Над крышами курились дымки, несколько диких голубей выклёвывали из соломы жмых. У пирамиды пустых долблёных бочек что-то тлело, распространяя зловоние, трое босоногих, несмотря на холод, ребятишек, ворошили искры прутиками, толкаясь и повизгивая не то от удовольствия, не то от ужаса.
Вдоль двора стояли потрескавшиеся от времени идолы с одинаковыми островерхими шапками и медвежьими клыками, вставленными в отверстия, обозначающие зрачки.

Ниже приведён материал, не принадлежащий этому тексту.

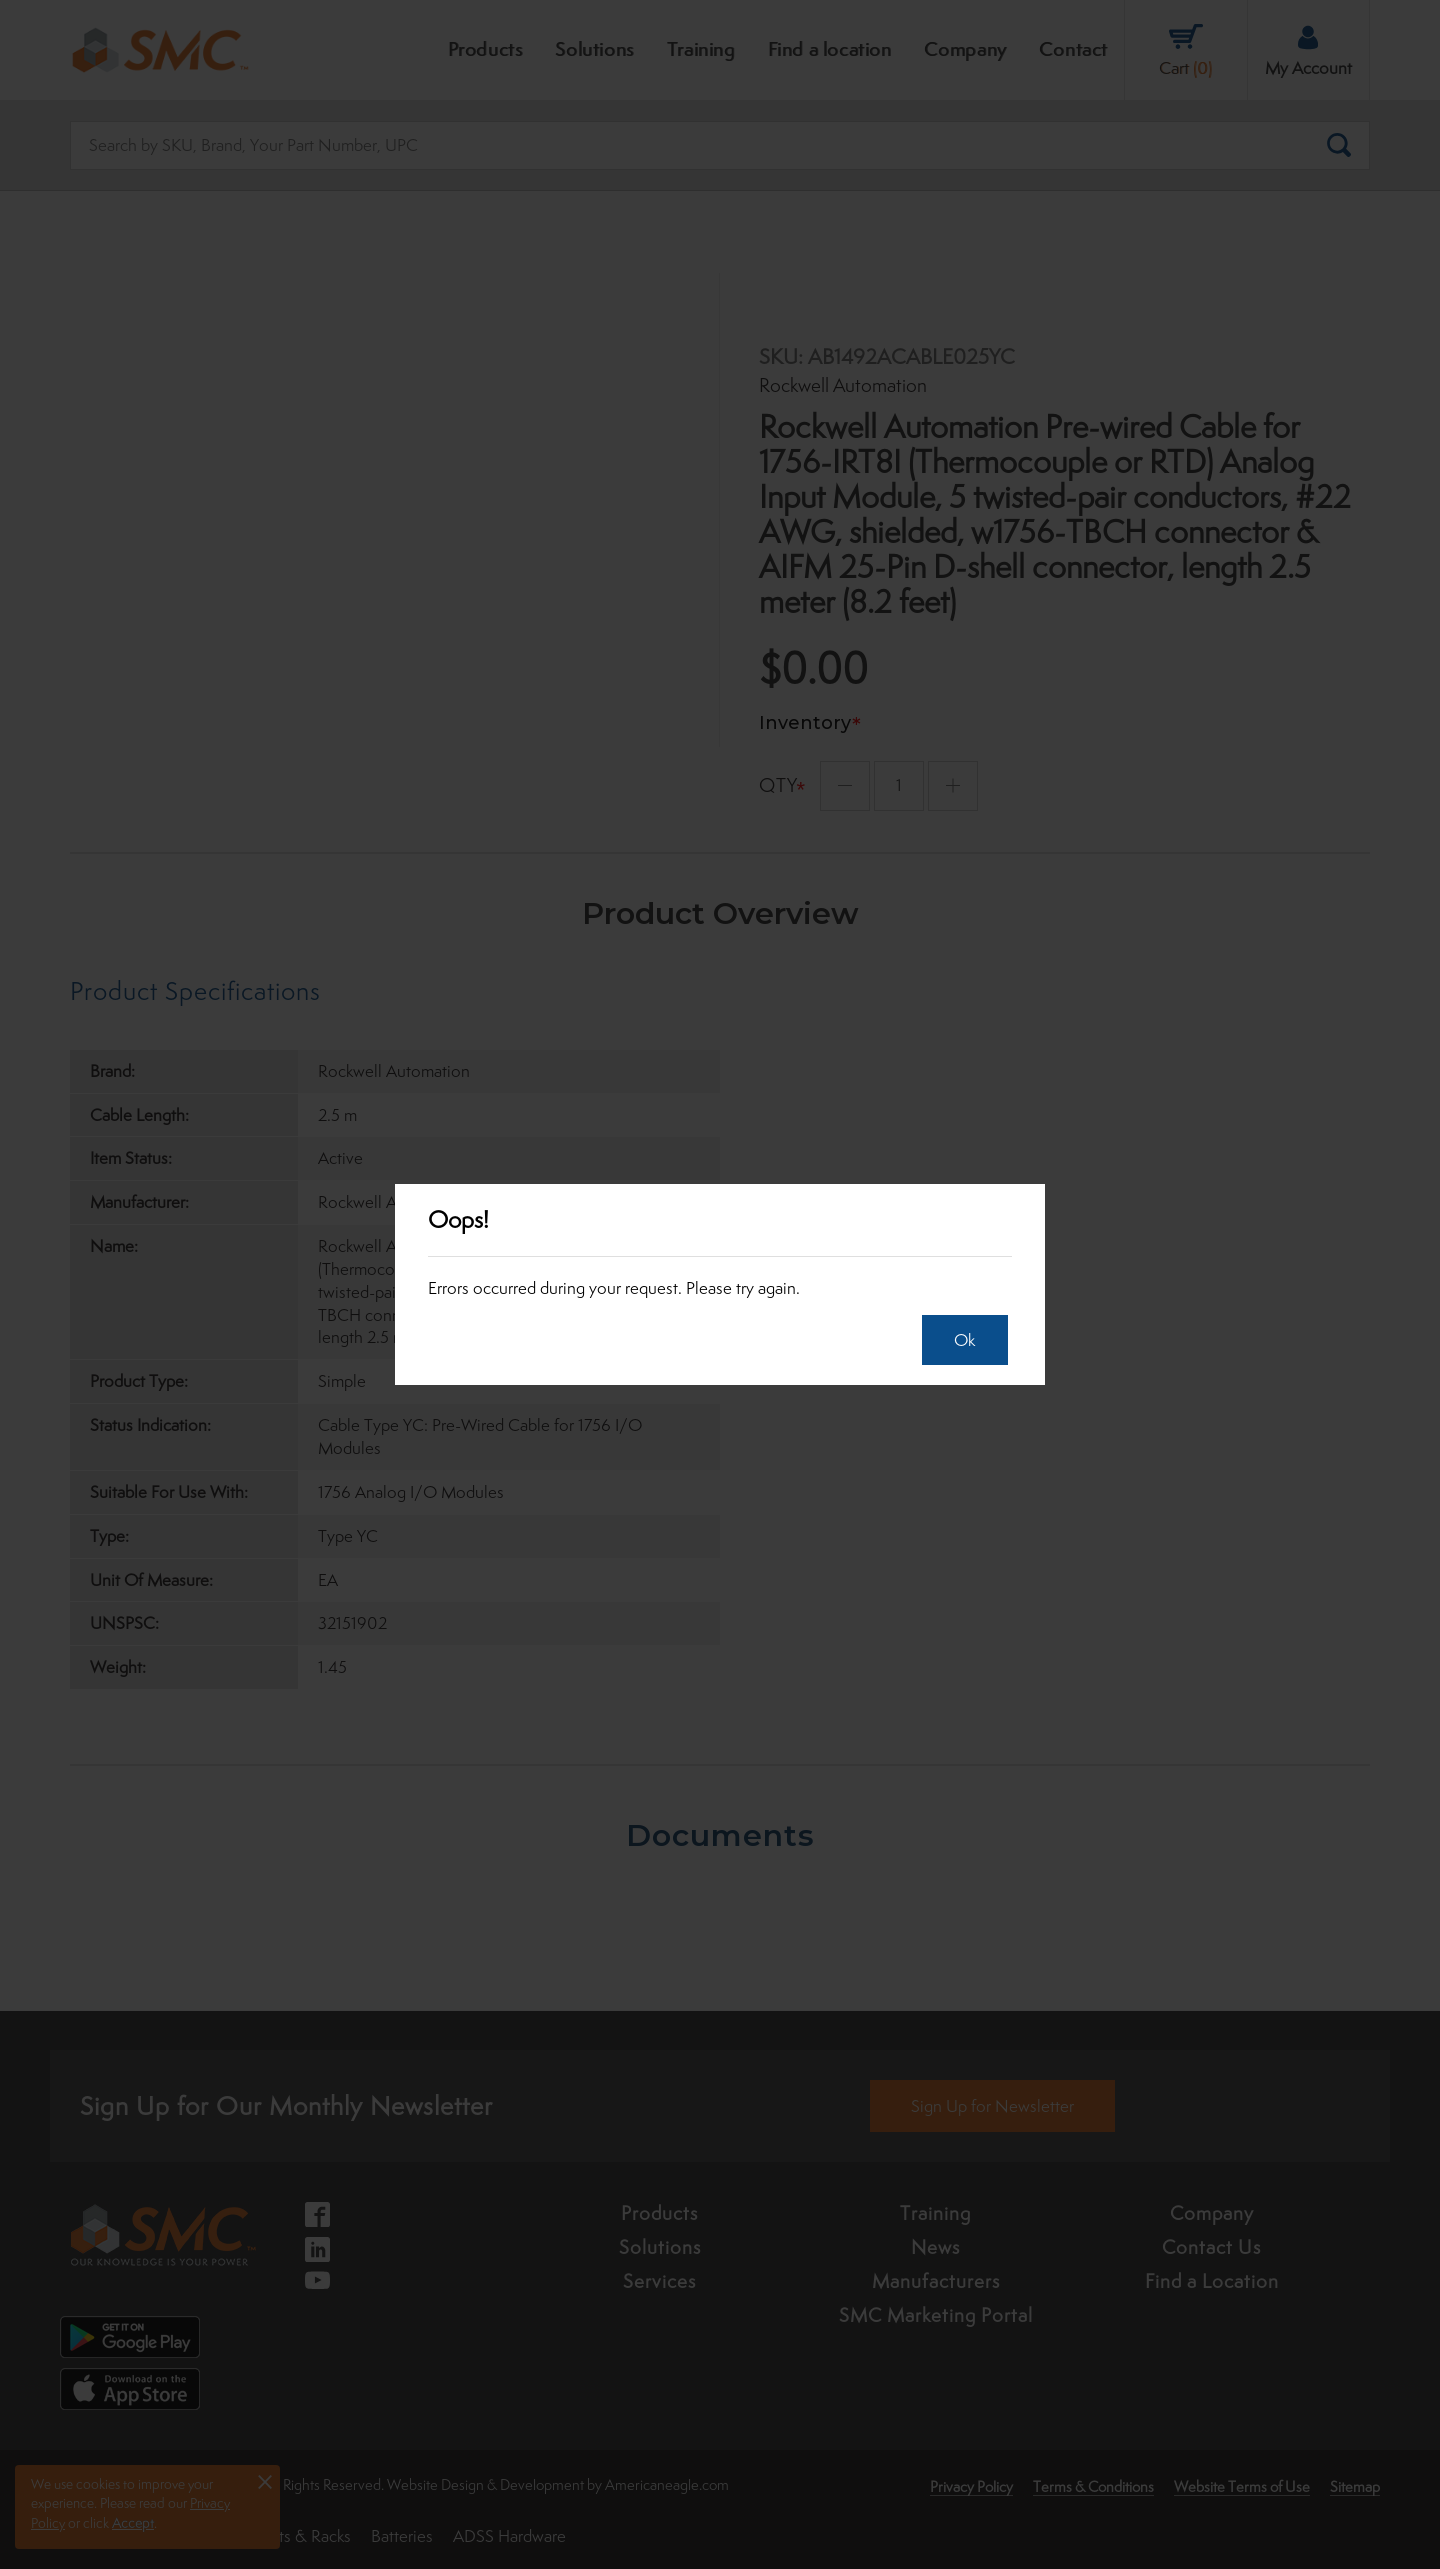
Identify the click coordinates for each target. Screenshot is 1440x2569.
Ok (957, 1340)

Под одним из идолов, в луже лошадиного навоза, облепленного мухами, лежал затоптанный обрывок паруса с изображением двух барсов и рысей, прыгающих в разные стороны.
– Да, Ятвягу тут не жалуют. – Рагдай покосился на осквернённый символ и отворил низкую дверь в самую большую избу. – Да хранит Велес этот очаг! Кто тут вирник Водополка Тёмного?
– Швиба. Вон он. У очага, – ответили с полатей.
В дальнем углу, плохо различимый из-за висящего в воздухе дыма, пляшущих теней, которые распространял небольшой огонь, сидел грузный человек в войлочной накидке, перехваченной наборным поясом из металлических пластин.
Он глядел блестящими глазами на огонь, на сгорбленную старуху, переворачивающую жаркое на вертеле, и задумчиво теребил длинный обвислый ус.
– Да хранит Велес князя Водополка и его людей. – Рагдай почтительно приложил руку к груди. – Мы странники из Тёмной Земли, идём в Просунь, к золотых дел мастеру Рушнику. Хотим тут заночевать, купить челн и взять провожатого до Шерпеня.
Вирник Швиба кивнул и указал на место подле себя:
– На чём пришли? – Голос у него был низкий, гудящий, как лесное эхо.
– На плоту, но можем заплатить полный сбор.
Швиба отрицательно мотнул большой головой, отчего его длинные смоляные волосы упали с плеч на грудь и несколько прядей запутались в массивной серебряной цепи и сложной бляхе, изображающей Ярило с лучами в виде извивающихся змей:
– За плот как за ладью не возьму. Боги накажут за жадность… А вот людей на волокушу не дам, мало их. В прошлый семник восстали дедичи, сожгли Городец. Много убитых. Остальные мои ставят Большой Игочев, видели, наверное. За плот лучше ничего не возьму. Дойдёте на другой конец волока к самому Игочеву, спросите вирника Малика, скажите, Швиба просил помочь с челном. Сейчас с этим плохо. Из окрестностей Городца люд бежит вниз, подальше, к Просуни. Князь собирает дружину, а дедичи уже под самым Предславлем. Бесчинствуют. – Швиба равнодушно принял от Рагдая полновесный серебряный дирхем, но возвратил обратно.
Затем он сделал старухе жест, словно что-то загребал к себе.